Llegó la Nochebuena. Paul vino a casa para ir a la fiesta de Navidad en casa de mi hermana. Estaba contenta de estar con él, pero un poco triste porque sabía que no me propondría matrimonio esa noche.

Para entonces, casi toda la nieve y el hielo se habían derretido silenciosamente. Ya no tendríamos una blanca navidad. Pero para conducir a la fiesta era mucho más seguro.

El encuentro en casa de mi hermana fue muy lindo. Me encantó ver a mis sobrinos y sobrinas abrir sus regalos. Paul y yo la pasamos muy bien con mi familia. Después de los regalos y despedidas, nos fuimos.

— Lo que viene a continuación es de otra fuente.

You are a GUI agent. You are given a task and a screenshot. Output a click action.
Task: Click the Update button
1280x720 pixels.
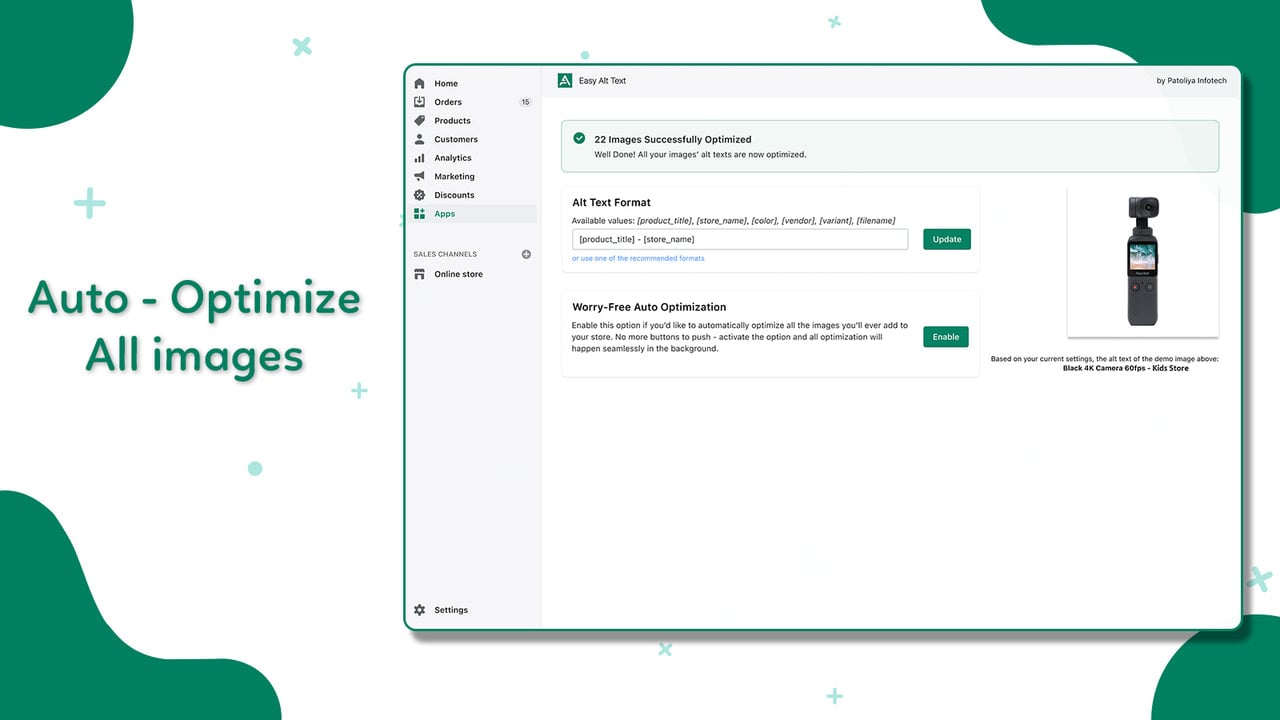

El viaje de vuelta a casa fue largo y silencioso. Paul se durmió a los 25 minutos. Los caminos estaban secos y los árboles pelados. Pero las estrellas centelleaban en contraste con el cielo negro y despejado, dándole a la noche un encanto especial.

Casi llegando a mi casa, me llamó la atención un puñado de árboles. Tenían algo que no tenía el resto del paisaje seco y aburrido. De todos los árboles que había visto en mi camino a casa, estos eran los únicos que tenían todavía algunos indicios de la tormenta de invierno en sus ramas. Cuando los pasamos me pregunté cómo era posible. La temperatura era demasiado cálida. Pero esos árboles estaban cubiertos con una capa de hielo increíble. Había visto árboles cubiertos de hielo muchas veces, pero había algo extraordinario en estos. Emitían una luz resplandeciente que nunca antes había visto.

Contemplando esos hermosos árboles me invadió una sensación cálida en el corazón. Fue un momento realmente mágico. Ya no veía las ramas invernales decoradas con los ojos físicos, entonces los veía con los ojos del alma y el corazón. Esa noche, la Nochebuena de 1997, el aire era puro y frío, el cielo estaba poblado de estrellas y los árboles… los árboles centelleaban con diamantes. Miles y miles de diamantes.

En lo más profundo de mi ser, sabía que esa era la respuesta de Dios a mi petición. Necesitaba que Él me demostrara que hay un hombre que cree que merezco un compromiso, el compromiso que simboliza el anillo de diamante. Esa Nochebuena Dios colmó de diamantes los árboles para que yo los pudiera ver con los ojos y con el corazón. Fue su forma de demostrarme que Él piensa que soy especial y merezco un compromiso eterno.

Paul seguía dormido en el asiento a mi lado, sin percatarse en absoluto del milagro que había ocurrido. Derramé lágrimas de paz y autoestima. Sabía que había encontrado a alguien que me amaría para siempre y que eso era más profundo e importante que ninguna propuesta de matrimonio que pudiera recibir jamás.